Джохан озадаченно взглянул на Робина, но Робин уже знал в этот момент, что горожанин не подведет.
— К полуночи встречаемся возле старых конюшен, там, где ты начинал когда-то этот лаз.
— Робин, я не успею. Там еще не меньше недели работы.
— Но ты добрался уже хотя бы до внутреннего рва?
— Да, но что толку. Как ты собираешься пройти через ров, да и через внутреннюю стену? Часовые тут же поднимут тревогу, и вас поубивают еще до того, как вы войдете в воду.
Робин ничего не ответил. Помолчав некоторое время, он лишь похлопал по плечу Джохана.
— Сделай то, о чем я тебя прошу, и жди нас у себя дома. До полуночи ты еще пройдешь через городские ворота, остальное предоставь нам.
У Робина оставалось совсем немного времени для того, чтобы успеть распределить задачи среди предводителей своего крестьянского войска. Сам он собирался пойти в город, так что за главного в свое отсутствие оставлял норвежца.
Торстведт тоже поначалу выразил желание участвовать в небезопасной вылазке внутрь крепостных стен, но Робин, сославшись на то, что в случае штурма вести крестьян должен будет человек с непревзойденным боевым опытом, попросил норвежца остаться в лагере.
— Сигналом для штурма будут крики ястреба над городом. Гарвей различит их и даст тебе знать. Кстати, где Гарвей?
Заслышав эти слова, зоркий Боллок указал Робину на появившуюся на лесной дороге диковинную процессию.
— Сдается мне, что это брат Гарвей, — покачал головой Боллок, состроив удрученную гримасу, увидев которую невольно хотелось захохотать.
На черном скакуне Саланки, вынесшем накануне из боя своего хозяина вместе с Торстведтом, восседали не один и не два — сразу трое седоков. Причем двое из них, нещадно раскачиваясь на конском крупе, то и дело норовили соскользнуть в густую траву. И только благодаря усилиям Саланки они удерживались на коне.
Несколько лучников, завидев такую картину, схватились за животы, показывая пальцами на незадачливую троицу. Но Робин, казалось, не видел ничего смешного в этом редком природном явлении.
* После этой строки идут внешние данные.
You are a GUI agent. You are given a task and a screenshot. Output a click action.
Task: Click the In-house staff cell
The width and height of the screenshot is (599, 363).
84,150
Всадники спешились. Робин и Саланка молча поприветствовали друг друга, как обычно, ударом кулака о кулак.
— Дела плохи, — начал Робин. — Гэкхем с ребятами все еще в Ноттингеме.
— Как? А я уже заказал для них эль у брата Себастьяна. Пора бы уже отпраздновать мой день рождения.
— Поздравляю тебя от всей души, Саланка, но сейчас мне не до шуток. Сделка с шерифом не состоялась, и мы оказались в крайне затруднительном положении. Раски, как и пятеро наших, теперь в руках у шерифа. Нам нужно срочно оказаться в городе.
Робин повел за собой помрачневшего Саланку и, отойдя в сторону, коротко изложил тому план освобождения пленников.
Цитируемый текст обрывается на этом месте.